- **Your task**: Count up the lines in the following listing that hold the word "screenshot", then give only that count.

- **Provided records**:
┄┄┄┄┄┄┄┄┄┄┄┄┄┄┄┄┄┄┄┄
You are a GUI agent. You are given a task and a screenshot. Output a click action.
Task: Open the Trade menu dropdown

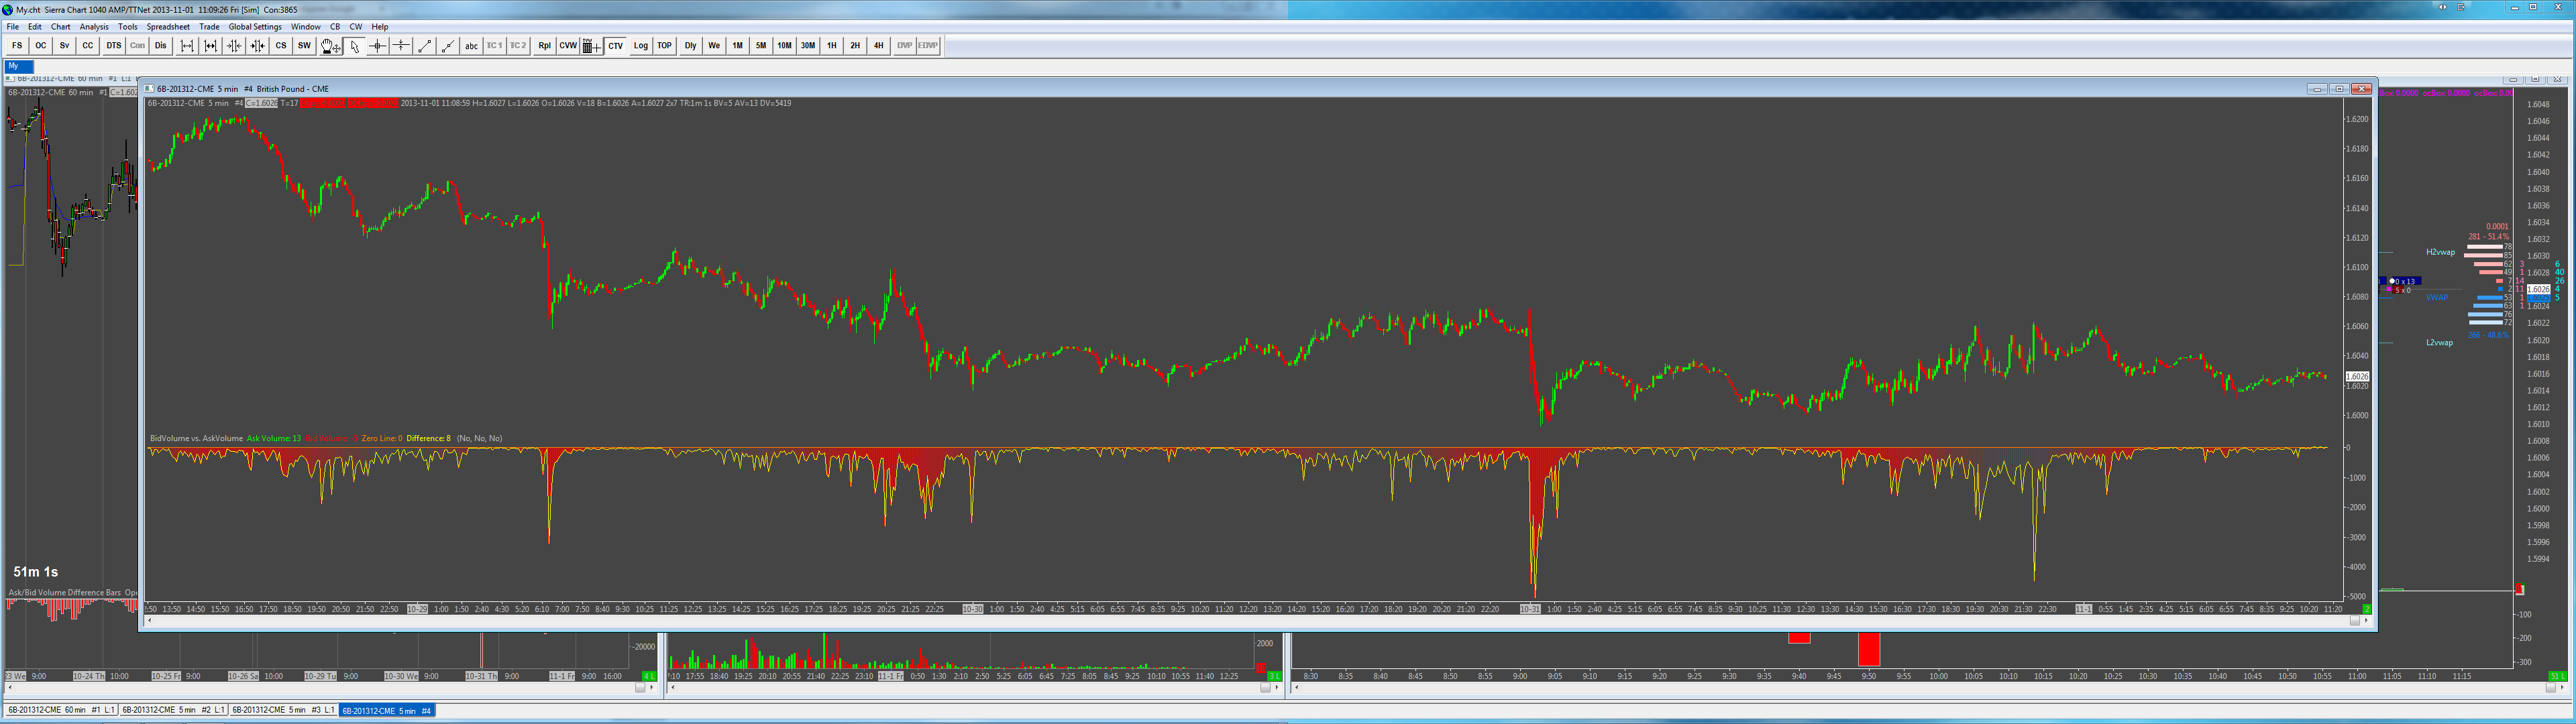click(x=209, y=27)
┄┄┄┄┄┄┄┄┄┄┄┄┄┄┄┄┄┄┄┄
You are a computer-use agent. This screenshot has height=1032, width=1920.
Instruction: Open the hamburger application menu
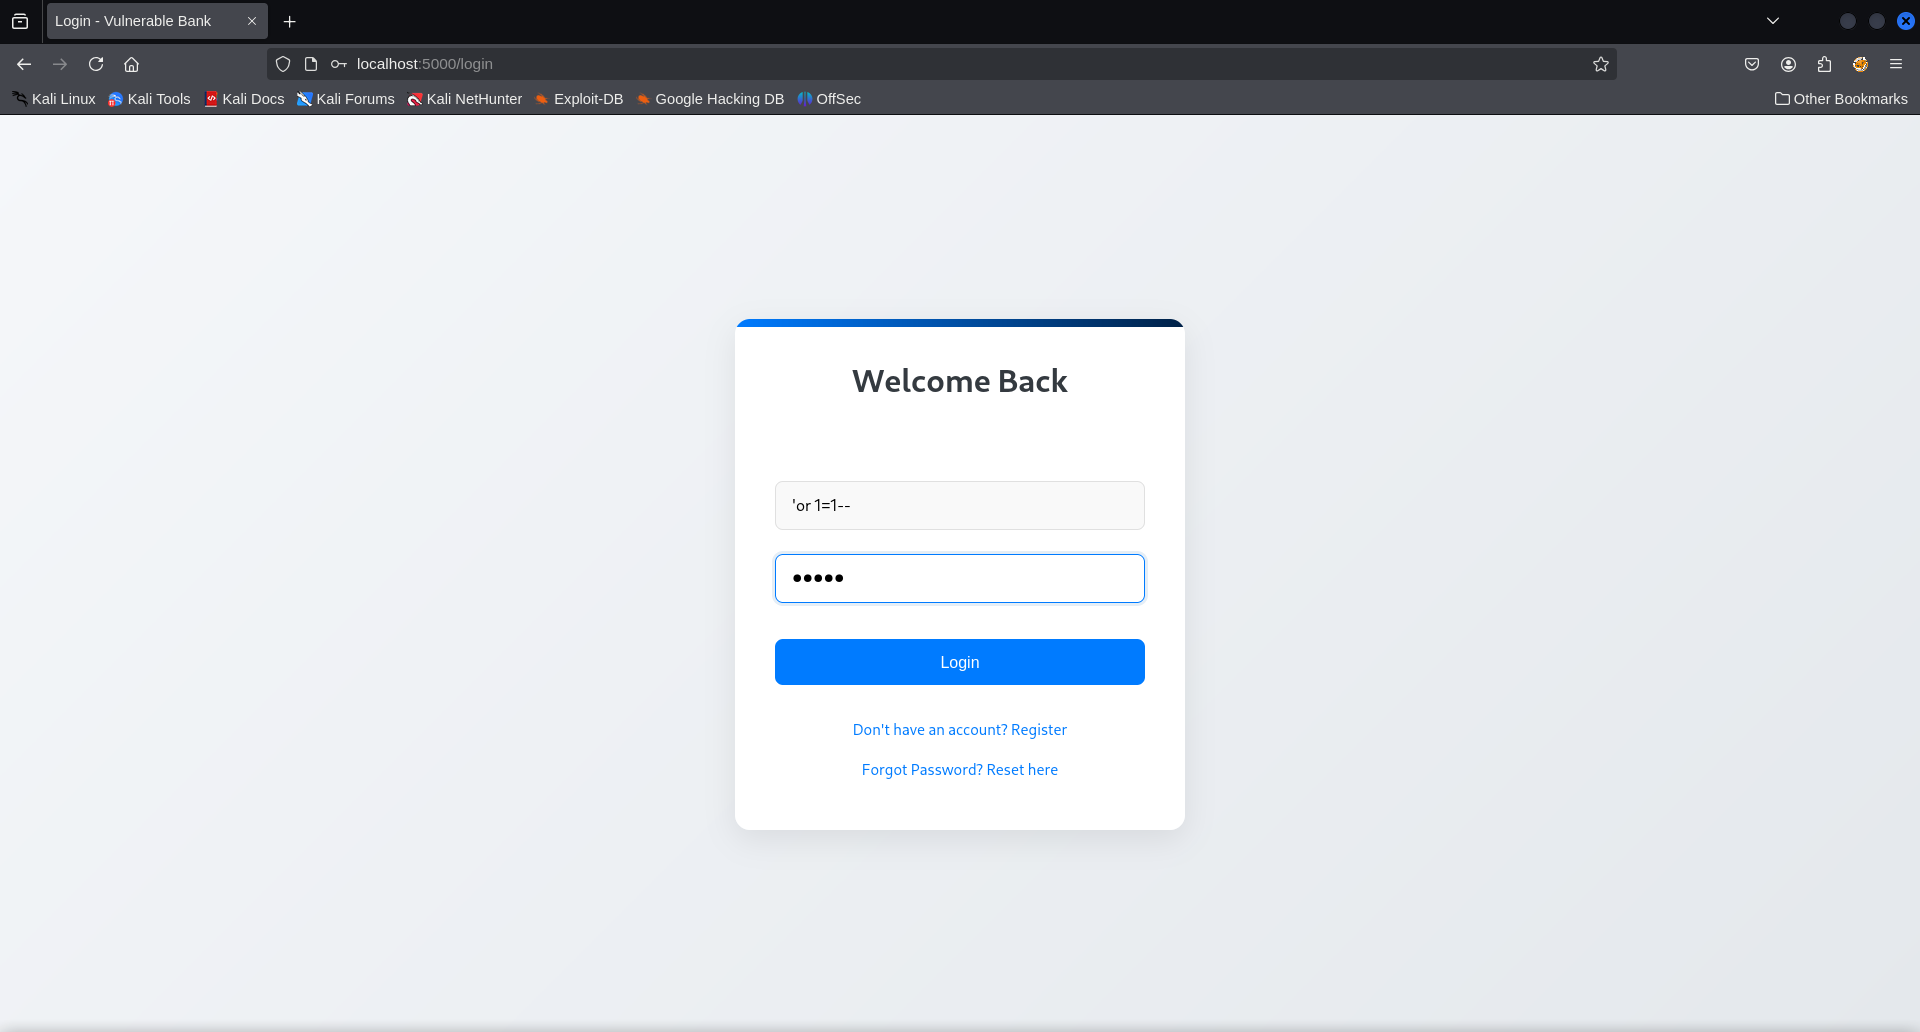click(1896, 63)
┄┄┄┄┄┄┄┄┄┄┄┄┄┄┄┄┄┄┄┄
- **Exercise result**: 2